=== Your task ===
The job is to find each line of the records below that includes the word "will" and copy it.

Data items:
--

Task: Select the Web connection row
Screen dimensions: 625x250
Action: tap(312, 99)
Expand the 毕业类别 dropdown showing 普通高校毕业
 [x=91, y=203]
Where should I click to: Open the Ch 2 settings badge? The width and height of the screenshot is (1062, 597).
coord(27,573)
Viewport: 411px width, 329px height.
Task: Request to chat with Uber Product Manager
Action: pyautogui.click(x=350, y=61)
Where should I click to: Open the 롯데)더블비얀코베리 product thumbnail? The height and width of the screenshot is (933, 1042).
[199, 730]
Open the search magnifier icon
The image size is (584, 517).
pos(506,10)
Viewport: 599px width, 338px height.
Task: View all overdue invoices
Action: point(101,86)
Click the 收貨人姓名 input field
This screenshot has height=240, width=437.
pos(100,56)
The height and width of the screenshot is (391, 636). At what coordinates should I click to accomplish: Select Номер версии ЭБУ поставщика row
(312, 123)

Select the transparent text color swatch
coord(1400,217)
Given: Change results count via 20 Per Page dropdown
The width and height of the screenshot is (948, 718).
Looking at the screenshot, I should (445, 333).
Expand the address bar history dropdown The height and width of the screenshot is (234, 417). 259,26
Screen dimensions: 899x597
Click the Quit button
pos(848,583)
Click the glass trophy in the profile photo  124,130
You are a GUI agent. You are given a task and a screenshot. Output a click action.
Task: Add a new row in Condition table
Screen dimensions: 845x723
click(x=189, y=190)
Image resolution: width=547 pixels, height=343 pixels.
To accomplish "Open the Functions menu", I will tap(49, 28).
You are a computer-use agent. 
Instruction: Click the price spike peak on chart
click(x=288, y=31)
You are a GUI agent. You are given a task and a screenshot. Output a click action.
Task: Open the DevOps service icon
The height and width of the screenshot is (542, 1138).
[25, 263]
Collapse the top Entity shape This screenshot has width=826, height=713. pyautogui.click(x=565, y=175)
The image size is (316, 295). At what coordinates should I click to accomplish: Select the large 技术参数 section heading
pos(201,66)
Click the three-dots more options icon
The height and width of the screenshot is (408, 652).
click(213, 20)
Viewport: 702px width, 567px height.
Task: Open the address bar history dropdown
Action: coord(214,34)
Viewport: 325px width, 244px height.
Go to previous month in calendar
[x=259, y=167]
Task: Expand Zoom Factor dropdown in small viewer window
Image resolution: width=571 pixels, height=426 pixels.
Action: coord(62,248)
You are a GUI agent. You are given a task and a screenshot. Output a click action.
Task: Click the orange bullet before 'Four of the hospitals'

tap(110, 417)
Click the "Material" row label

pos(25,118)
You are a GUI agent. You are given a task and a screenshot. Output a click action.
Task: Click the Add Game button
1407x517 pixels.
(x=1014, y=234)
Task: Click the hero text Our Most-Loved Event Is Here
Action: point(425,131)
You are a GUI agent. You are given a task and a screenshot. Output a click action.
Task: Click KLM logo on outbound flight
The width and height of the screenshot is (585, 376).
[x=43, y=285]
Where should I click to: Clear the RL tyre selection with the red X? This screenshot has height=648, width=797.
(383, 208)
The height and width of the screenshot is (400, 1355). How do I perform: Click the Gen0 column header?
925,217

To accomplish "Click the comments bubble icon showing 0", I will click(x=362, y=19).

--

=== Solution to this task ===
To accomplish "Open the Functions menu", I will tap(49, 28).
To accomplish "Click the comments bubble icon showing 0", I will click(x=362, y=19).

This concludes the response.